# Ryonet Offers Fourth Quarter Basic Screen Printing Workshops In Seven Locations



## Deborah Sexton (Jan 16, 2007)

Ryonet is offering its Screen Print Experience basic screen printing classes in seven locations across the country every month. (See following schedule.) The two-day workshops provide a comprehensive introduction to the textile screen printing process, from artwork and screen preparation to press setup, printing techniques and cleanup. You’ll learn about software and film output options, spot- and four-color process (CMYK) and simulated process printing, as well as water based and discharge printing and foil applications. 

Classes, held in the shops of partnering Ryonet printers, feature discussions and demonstrations from industry veterans, as well as hands-on participation. They run 9 a.m.-5 p.m. Friday and Saturday. 

Included with registration are the Ryonet screen printing class book and note-taking materials, instructional DVD, blank T-shirts for practice printing and lunch on both days. In accordance with safety requirements and labor laws, the class is open only to those 16 years or older. Register at Screen Printing Classes And Courses | ScreenPrinting.com by Ryonet.

** Task brief **
Resume the announcement about Ryonet's screen printing workshops, starting after its final sentence.

** Supplied information **
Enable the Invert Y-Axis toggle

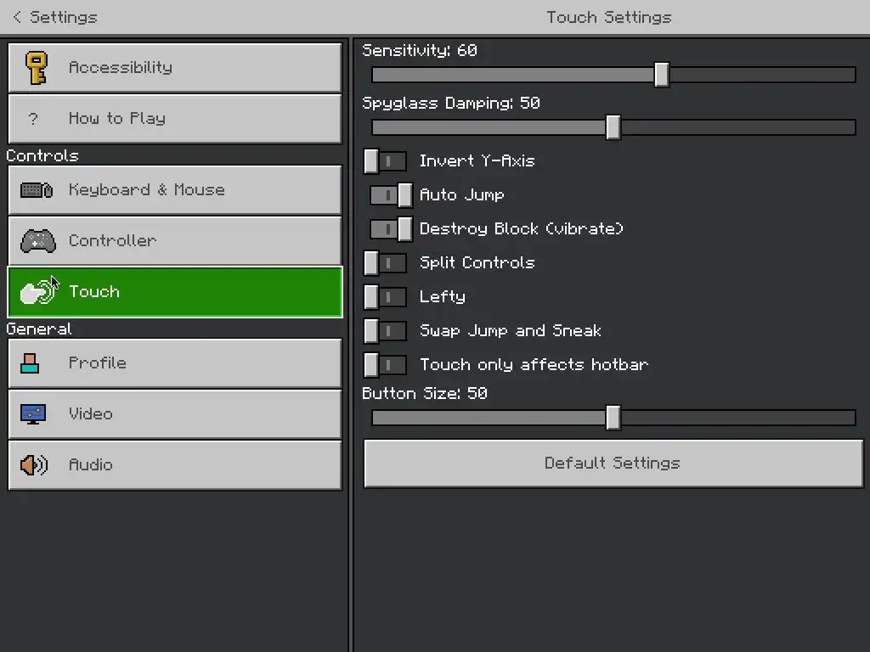(385, 161)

** Task answer **
To contact, call (800) 314-3690; email: [email protected] or visit Screen Printing Supplies & Equipment | ScreenPrinting.com by Ryonet.

Ryonet Fourth Quarter 2016 Basic Screen Printing Workshops

October
Oct. 14-15, 2016 Farmingdale, N.Y.
Oct. 14-15, 2016 Shreveport, La.
Oct. 21-22, 2016 Cincinnati, Ohio
Oct. 28-29, 2016 Keller, Texas (Dallas-Fort Worth area)
Oct. 28-29, 2016 Naples, Fla.
Oct. 28-29, 2016 Vancouver, Wash.

November
Nov. 4-5, 2016 Farmingdale, N.Y.
Nov. 11-12, 2016 Chicago, Ill.
Nov. 11-12, 2016 Shreveport, La.
Nov. 18-19, 2016 Keller, Texas (Dallas-Fort Worth area)
Nov. 18-19, 2016 Vancouver, Wash.

December
Dec. 2-3, 2016 Cincinnati, Ohio
Dec. 2-3, 2016 Farmingdale, N.Y.
Dec. 9-10, 2016 Naples, Fla.
Dec. 9-10, 2016 Shreveport, La.
Dec. 9-10, 2016 Vancouver, Wash.
Dec. 16-17, 2016 Keller, Texas (Dallas-Fort Worth area)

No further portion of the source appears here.